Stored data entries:
============================================================
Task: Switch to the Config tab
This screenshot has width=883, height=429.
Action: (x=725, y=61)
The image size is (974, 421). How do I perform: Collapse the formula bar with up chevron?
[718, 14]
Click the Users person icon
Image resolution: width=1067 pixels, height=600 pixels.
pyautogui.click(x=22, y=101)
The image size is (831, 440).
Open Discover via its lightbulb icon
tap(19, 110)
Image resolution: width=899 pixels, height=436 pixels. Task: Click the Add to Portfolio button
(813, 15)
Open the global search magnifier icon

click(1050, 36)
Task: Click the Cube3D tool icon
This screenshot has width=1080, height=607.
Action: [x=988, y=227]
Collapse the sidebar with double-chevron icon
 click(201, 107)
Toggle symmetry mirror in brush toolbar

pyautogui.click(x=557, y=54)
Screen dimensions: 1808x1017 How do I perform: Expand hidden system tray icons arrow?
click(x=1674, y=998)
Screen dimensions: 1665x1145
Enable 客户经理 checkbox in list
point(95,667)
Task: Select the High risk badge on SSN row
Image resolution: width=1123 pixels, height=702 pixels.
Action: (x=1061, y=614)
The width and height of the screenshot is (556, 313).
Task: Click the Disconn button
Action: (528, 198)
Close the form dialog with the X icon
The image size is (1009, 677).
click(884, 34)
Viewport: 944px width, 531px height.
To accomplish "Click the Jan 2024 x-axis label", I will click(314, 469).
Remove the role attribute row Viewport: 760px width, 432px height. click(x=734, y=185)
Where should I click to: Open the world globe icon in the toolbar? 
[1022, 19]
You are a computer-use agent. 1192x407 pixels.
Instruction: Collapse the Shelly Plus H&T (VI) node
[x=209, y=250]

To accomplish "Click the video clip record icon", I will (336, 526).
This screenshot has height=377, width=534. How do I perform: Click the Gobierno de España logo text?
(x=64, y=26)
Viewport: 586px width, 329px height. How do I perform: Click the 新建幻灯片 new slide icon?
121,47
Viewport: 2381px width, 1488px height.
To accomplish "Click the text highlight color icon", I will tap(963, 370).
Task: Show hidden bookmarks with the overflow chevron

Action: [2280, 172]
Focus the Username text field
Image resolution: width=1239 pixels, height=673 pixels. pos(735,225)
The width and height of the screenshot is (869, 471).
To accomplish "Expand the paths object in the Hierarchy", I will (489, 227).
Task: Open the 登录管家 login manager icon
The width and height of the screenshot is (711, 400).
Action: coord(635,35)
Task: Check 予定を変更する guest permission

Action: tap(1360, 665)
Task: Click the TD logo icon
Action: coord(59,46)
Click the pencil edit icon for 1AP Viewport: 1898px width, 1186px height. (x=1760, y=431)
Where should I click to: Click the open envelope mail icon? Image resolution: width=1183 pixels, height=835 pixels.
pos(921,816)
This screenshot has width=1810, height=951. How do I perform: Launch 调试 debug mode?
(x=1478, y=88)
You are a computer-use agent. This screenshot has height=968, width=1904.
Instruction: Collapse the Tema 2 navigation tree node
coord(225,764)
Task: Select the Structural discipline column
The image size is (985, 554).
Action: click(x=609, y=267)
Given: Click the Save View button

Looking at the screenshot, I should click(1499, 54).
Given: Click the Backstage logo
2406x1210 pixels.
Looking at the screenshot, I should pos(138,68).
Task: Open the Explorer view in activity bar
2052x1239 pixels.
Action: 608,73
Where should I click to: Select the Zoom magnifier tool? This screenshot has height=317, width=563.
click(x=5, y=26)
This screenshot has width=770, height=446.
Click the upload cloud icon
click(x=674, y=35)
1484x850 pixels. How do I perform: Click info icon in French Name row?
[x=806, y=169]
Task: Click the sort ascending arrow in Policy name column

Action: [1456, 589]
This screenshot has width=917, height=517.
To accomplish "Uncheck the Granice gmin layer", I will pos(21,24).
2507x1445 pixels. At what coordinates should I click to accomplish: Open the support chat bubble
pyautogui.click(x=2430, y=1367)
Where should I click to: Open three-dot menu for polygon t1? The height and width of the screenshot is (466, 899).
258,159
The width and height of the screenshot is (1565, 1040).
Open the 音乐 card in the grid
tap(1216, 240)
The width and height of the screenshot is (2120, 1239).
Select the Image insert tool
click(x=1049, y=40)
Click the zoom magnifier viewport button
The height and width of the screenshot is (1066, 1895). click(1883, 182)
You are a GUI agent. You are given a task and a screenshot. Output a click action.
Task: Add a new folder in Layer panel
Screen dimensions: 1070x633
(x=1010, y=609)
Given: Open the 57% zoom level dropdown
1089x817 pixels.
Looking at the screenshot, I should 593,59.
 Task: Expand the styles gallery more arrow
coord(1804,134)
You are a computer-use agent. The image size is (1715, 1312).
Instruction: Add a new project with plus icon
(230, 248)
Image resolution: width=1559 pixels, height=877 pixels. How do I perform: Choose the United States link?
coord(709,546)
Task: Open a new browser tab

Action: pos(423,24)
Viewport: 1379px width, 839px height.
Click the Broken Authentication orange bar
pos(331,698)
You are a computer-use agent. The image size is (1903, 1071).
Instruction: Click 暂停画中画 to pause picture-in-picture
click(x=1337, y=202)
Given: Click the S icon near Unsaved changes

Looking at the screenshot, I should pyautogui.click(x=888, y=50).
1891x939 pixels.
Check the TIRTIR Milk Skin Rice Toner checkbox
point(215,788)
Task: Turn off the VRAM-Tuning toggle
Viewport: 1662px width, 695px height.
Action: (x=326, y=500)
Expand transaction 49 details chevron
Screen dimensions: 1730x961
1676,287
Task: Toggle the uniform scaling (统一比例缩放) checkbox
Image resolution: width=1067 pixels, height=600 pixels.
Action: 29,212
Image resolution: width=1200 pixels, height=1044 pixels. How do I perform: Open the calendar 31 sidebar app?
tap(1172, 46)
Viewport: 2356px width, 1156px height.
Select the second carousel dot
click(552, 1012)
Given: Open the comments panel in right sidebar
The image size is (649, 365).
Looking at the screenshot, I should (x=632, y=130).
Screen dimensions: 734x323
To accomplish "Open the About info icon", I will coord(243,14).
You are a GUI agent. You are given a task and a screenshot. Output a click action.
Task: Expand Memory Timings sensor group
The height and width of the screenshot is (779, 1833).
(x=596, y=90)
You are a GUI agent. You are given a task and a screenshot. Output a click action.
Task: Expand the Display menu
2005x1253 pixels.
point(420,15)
============================================================
[What to work on]
From the records above, copy each line where the word "computer" can be found.

[Solution for this problem]
You are a computer-use agent. 1192x407 pixels.
You are a computer-use agent. This screenshot has height=968, width=1904.
You are a computer-use agent. The image size is (1715, 1312).
You are a computer-use agent. The image size is (1903, 1071).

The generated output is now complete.